Até o Itaú (ITUB4)? Analistas veem ‘pontos de atenção’ no 1T26
O Itaú (ITUB4) divulgará o seu resultado do primeiro trimestre e deverá sentir os efeitos da ‘sazonalidade’. Isso porque o primeiro trimestre costuma ser fraco, já que as pessoas estão mais endividadas.
Em relatório, a Genial cita três pontos de atenção. São eles:
- sazonalidade típica do primeiro trimestre (menor volume de negócios e dois dias úteis a menos);
- antecipação do pagamento de dividendos ao final de 2025, que reduziu o capital de giro disponível para geração de receita; e
- menor receita de dividendos dos investimentos quase-equity na base anual.
Para o trimestre, a casa estima lucro de R$ 12,3 bilhões, praticamente estável sequencialmente (0% t/t), mas com crescimento de 11% no ano.

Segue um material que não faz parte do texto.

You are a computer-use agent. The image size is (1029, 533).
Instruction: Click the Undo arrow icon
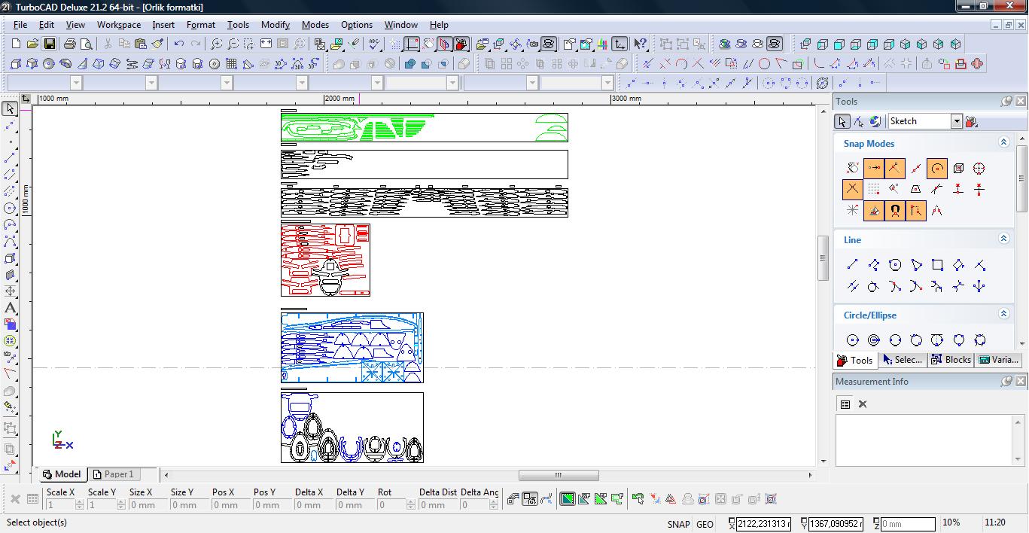pyautogui.click(x=178, y=44)
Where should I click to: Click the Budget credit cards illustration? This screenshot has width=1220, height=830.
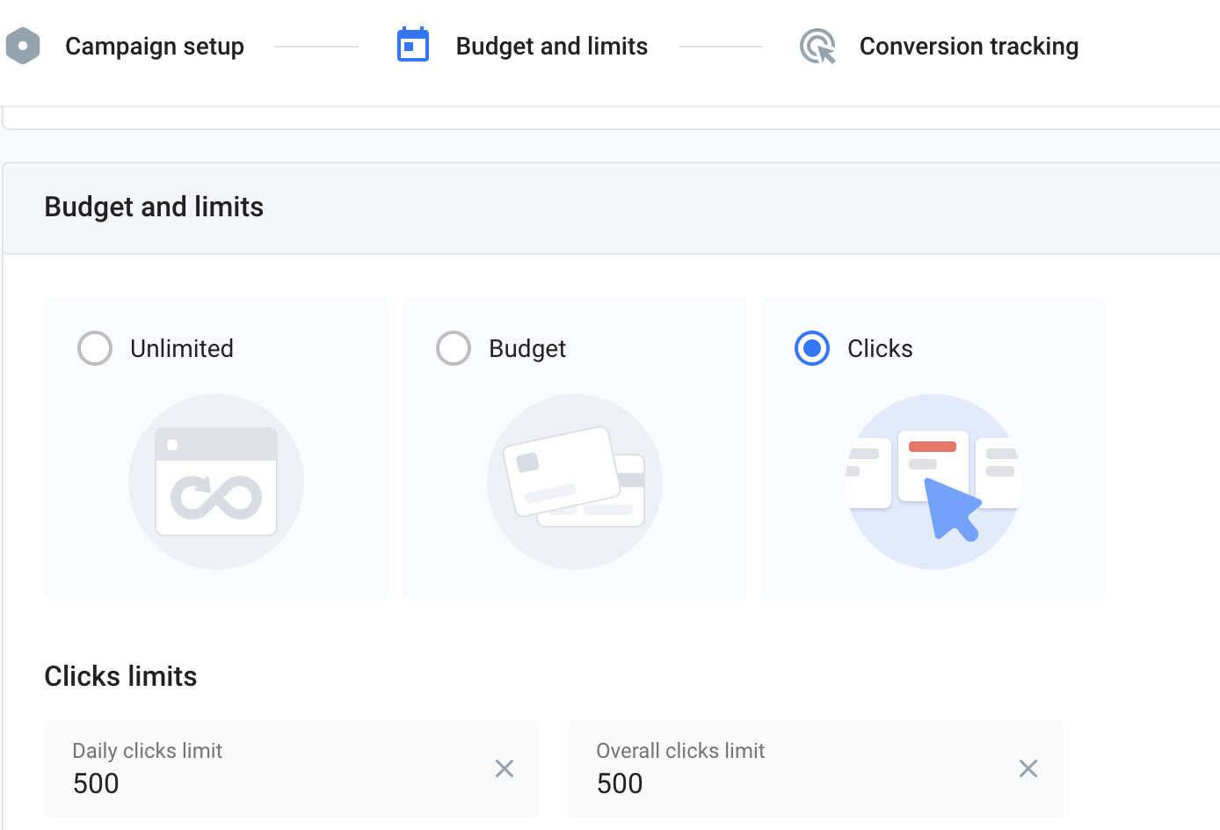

Segundo a XP, a carteira de crédito deve sofrer pressão, especialmente no segmento de pessoas físicas, impactado por retração sequencial em cartões e menor uso de linhas rotativas após o fim de ano.
A receita líquida de juros também tende a ser pressionada, refletindo menor número de dias úteis, redução no carrego de capital de giro e menor utilização de produtos rotativos, além do efeito do pagamento de dividendos.
Parte desse impacto deve ser compensada por recuperação do NII de mercado, estimado em cerca de R$ 850 milhões.
Em relação à qualidade dos ativos, não são esperadas grandes surpresas. O custo de risco deve subir levemente, em linha com o guidance, puxado principalmente pelo segmento corporate, enquanto varejo e PMEs seguem mais resilientes.
O Bank of America projeta lucro de R$ 12,7 bilhões, alta de 14% na comparação anual, mas não descarta um resultado ligeiramente abaixo das estimativas devido à menor geração de receita.
Entre os pontos de pressão para o banco estão:
- menor saldo de caixa após dividendos extraordinários no 4T25;
- crescimento mais fraco da carteira, influenciado pela valorização do real e pela sazonalidade dos cartões.
Por outro lado, as provisões devem permanecer sob controle, mesmo diante de eventos corporativos relevantes, refletindo a postura mais conservadora adotada nos últimos anos.
| Lucro (em R$) | A/A | ROE | A/A | |
| XP | 12 bi | 7.9% | 24% | 1,5 pp |
| Safra | 12,1 bi | 9.3% | 24.4% | 1,9 pp |
| BofA | 12.7 bi | 14% | 24.5% | 2 pp |
| JPMorgan | 12.3 bi | 24.5% | 2 pp |
O que fazer com Itaú?
A Genial continua otimista com a entrega do Itaú nos próximos trimestres, seguimos sem mudanças estruturais na nossa tese de investimento.
“O Itaú segue bem-posicionado para entregar crescimento de lucro em dois dígitos baixos em 2026, com ROE elevado e forte geração de dividendos”.
Com alocação disciplinada de capital, a corretora reitera a visão construtiva sobre o banco, que continua entregando resultados consistentes ao longo de vários ciclos de crédito, rentabilidade bem acima de seus pares e mix interessante de crescimento com generoso pagamento de dividendos (payout de 70%).